### [Exercise directions]
Your answer should be the entries below, reproduced character for character.

### [Data records]
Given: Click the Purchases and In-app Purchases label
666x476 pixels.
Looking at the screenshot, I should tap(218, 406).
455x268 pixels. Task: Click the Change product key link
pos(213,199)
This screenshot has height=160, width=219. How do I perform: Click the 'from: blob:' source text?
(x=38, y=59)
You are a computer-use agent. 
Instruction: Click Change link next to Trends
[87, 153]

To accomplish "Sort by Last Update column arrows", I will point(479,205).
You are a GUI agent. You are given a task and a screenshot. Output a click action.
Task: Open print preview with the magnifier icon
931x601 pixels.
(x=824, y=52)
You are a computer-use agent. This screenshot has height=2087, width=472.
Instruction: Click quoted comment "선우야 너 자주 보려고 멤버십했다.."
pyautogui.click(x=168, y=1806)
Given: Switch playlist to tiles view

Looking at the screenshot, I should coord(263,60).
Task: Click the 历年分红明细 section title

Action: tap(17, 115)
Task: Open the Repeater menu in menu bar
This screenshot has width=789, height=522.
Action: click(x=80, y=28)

### [Written reply]
Given: Click the Purchases and In-app Purchases label
666x476 pixels.
Looking at the screenshot, I should tap(218, 406).
455x268 pixels. Task: Click the Change product key link
pos(213,199)
This screenshot has height=160, width=219. How do I perform: Click the 'from: blob:' source text?
(x=38, y=59)
You are a computer-use agent. 
Instruction: Click Change link next to Trends
[87, 153]

To accomplish "Sort by Last Update column arrows", I will point(479,205).
You are a GUI agent. You are given a task and a screenshot. Output a click action.
Task: Open print preview with the magnifier icon
931x601 pixels.
(x=824, y=52)
You are a computer-use agent. This screenshot has height=2087, width=472.
Instruction: Click quoted comment "선우야 너 자주 보려고 멤버십했다.."
pyautogui.click(x=168, y=1806)
Given: Switch playlist to tiles view

Looking at the screenshot, I should coord(263,60).
Task: Click the 历年分红明细 section title

Action: tap(17, 115)
Task: Open the Repeater menu in menu bar
This screenshot has width=789, height=522.
Action: click(x=80, y=28)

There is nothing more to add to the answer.